Conduzido por pessoas que veem certas ações
públicas como desnecessárias e custosas demais, especialmente quando se trata
do apoio aos mais necessitados, um programa dessa natureza traz riscos de
esvaziar perigosamente o papel do Estado. Em coluna publicada no Financial
Times, de inspiração liberal, seu principal comentarista, Martin Wolf, fez uma
vigorosa defesa do Estado. Quanto mais complexas as sociedades, mais vital será
o papel das instituições como o Estado, disse Wolf. Quando se unem as forças que
consideram de pouca importância o papel do Estado no atendimento às
necessidades do grande público, prenunciam-se “autocracia, plutocracia e
disfunção”.
É difícil imaginar como isso poderá vir a acontecer nos Estados Unidos. Mas a gestão Trump tem suscitado dúvidas sobre como será o mundo daqui a algum tempo. Instituições tradicionais nacionais e internacionais estão sendo questionadas vigorosamente pelo ocupante da Casa Branca e por sua equipe, especialmente Elon Musk e o vice-presidente J. D. Vance.
Em nome do slogan de sua campanha (Make
America Great Again, Maga), Trump vem perturbando as relações internacionais e
enfraquecendo as organizações multilaterais construídas e modernizadas nos
últimos 70 ou 80 anos à custa de muitas negociações e concessões. É parte do
programa de redução de despesas com essas organizações, mas sobretudo de
retirada dos Estados Unidos de instituições internacionais que impõem
obrigações a seus membros. Embora já fracos, muitos desses organismos continuam
a ter papel relevante no relacionamento e na cooperação entre os países para o
enfrentamento de grandes problemas mundiais, da paz ao combate à pobreza, do
meio ambiente à preservação da saúde da população do planeta.

= DADOS EXTRAÍDOS =

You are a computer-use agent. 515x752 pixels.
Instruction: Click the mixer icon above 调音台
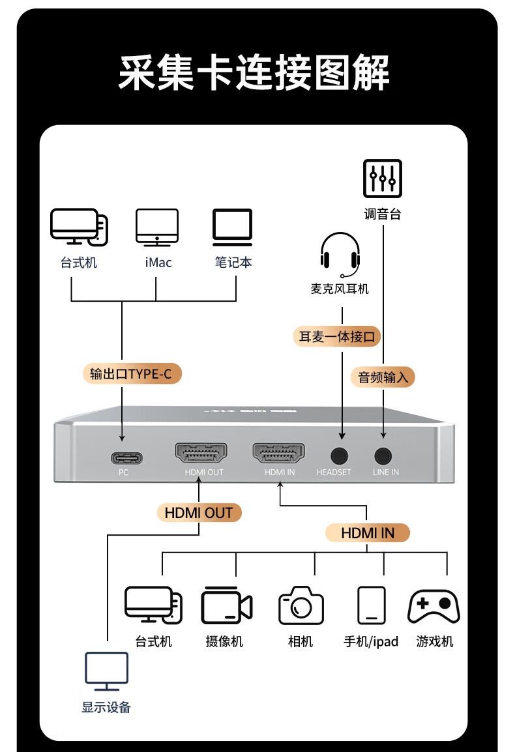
==
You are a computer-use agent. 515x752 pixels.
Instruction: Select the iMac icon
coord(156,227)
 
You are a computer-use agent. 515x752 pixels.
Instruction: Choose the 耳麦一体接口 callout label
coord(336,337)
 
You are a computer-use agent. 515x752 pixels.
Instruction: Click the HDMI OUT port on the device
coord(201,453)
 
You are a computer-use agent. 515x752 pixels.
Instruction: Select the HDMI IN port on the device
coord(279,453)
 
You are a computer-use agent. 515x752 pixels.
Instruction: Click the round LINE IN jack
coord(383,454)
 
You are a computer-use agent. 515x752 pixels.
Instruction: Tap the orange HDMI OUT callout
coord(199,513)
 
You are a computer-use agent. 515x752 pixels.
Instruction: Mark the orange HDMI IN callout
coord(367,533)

= TAREFA 1 =
Repita sem alterações, do trecho sobre o papel do Estado, tudo o que vai desde “É difícil imaginar” até “J. D. Vance.”.
= TAREFA 2 =
Responda com base no trecho sobre o papel do Estado:
(a) Em que jornal foi publicada a coluna de Martin Wolf?
(b) Quais integrantes da equipe de Trump são citados pelo nome?
(c) Ao longo de quantos anos as organizações multilaterais foram construídas e modernizadas?
= TAREFA 3 =
Dê sequência ao trecho sobre o papel do Estado a partir da última frase apresentada.

= RESPOSTA ESPERADA 1 =
É difícil imaginar como isso poderá vir a acontecer nos Estados Unidos. Mas a gestão Trump tem suscitado dúvidas sobre como será o mundo daqui a algum tempo. Instituições tradicionais nacionais e internacionais estão sendo questionadas vigorosamente pelo ocupante da Casa Branca e por sua equipe, especialmente Elon Musk e o vice-presidente J. D. Vance.

= RESPOSTA ESPERADA 2 =
(a) No Financial Times.
(b) Elon Musk e o vice-presidente J. D. Vance.
(c) Nos últimos 70 ou 80 anos.

= RESPOSTA ESPERADA 3 =
Já no dia de sua posse, em 20 de janeiro,
Trump anunciou a retirada dos Estados Unidos da Organização Mundial da Saúde
(OMS), alegando má atuação da instituição no combate à pandemia de covid-19 e
acusando-a de estar sujeita a “influência política inapropriada de seus
Estadosmembros”. Difícil imaginar como o mundo teria enfrentado a pandemia de
2020 sem o papel de articulação desempenhado pela OMS. Também é difícil admitir
que uma instituição não esteja sujeita a influências de seus membros.
Com as taxas de importação que impôs
unilateralmente a todos os demais países, o governo Trump rompeu regra
essencial do antigo Acordo Geral de Tarifas e Comércio (Gatt), estabelecido em
1947, que se transformou na Organização Mundial do Comércio (OMC) em 1995. Já
em processo de enfraquecimento desde o primeiro governo Trump (2017-2021), a
OMC perde mais poder com a nova decisão dos Estados Unidos.
No início deste mês, Trump assinou decreto
punindo o Tribunal Penal Internacional (TPI) por investigar os Estados Unidos e
países aliados, como Israel. O TPI foi estabelecido em 1998 como tribunal
permanente para processar pessoas por crimes contra a humanidade, delitos de
guerra e genocídio. Em novembro de 2024, o TPI emitiu mandado de prisão contra
o primeiro-ministro Benjamin Netanyahu e um então líder do Hamas. O decreto de
Trump impõe sanções financeiras e de vistos para pessoas e familiares que ajudarem
nas investigações do tribunal sobre cidadãos americanos ou de países aliados
aos Estados Unidos.
Para a Europa, a semana passada foi a mais
sombria desde a queda da Cortina de Ferro, publicou a revista britânica The
Economist. “A Ucrânia está sendo vendida, a Rússia está sendo reabilitada e,
sob Trump, não se pode mais contar com os Estados Unidos para ajudar a Europa
em tempos de guerra”, disse a revista. Nem a Organização do Tratado do
Atlântico Norte (Otan), de papel essencial durante a guerra fria, está a salvo.
Afinal, alguém pode se considerar a salvo com
o que Trump, Musk e companhia vêm anunciando e fazendo?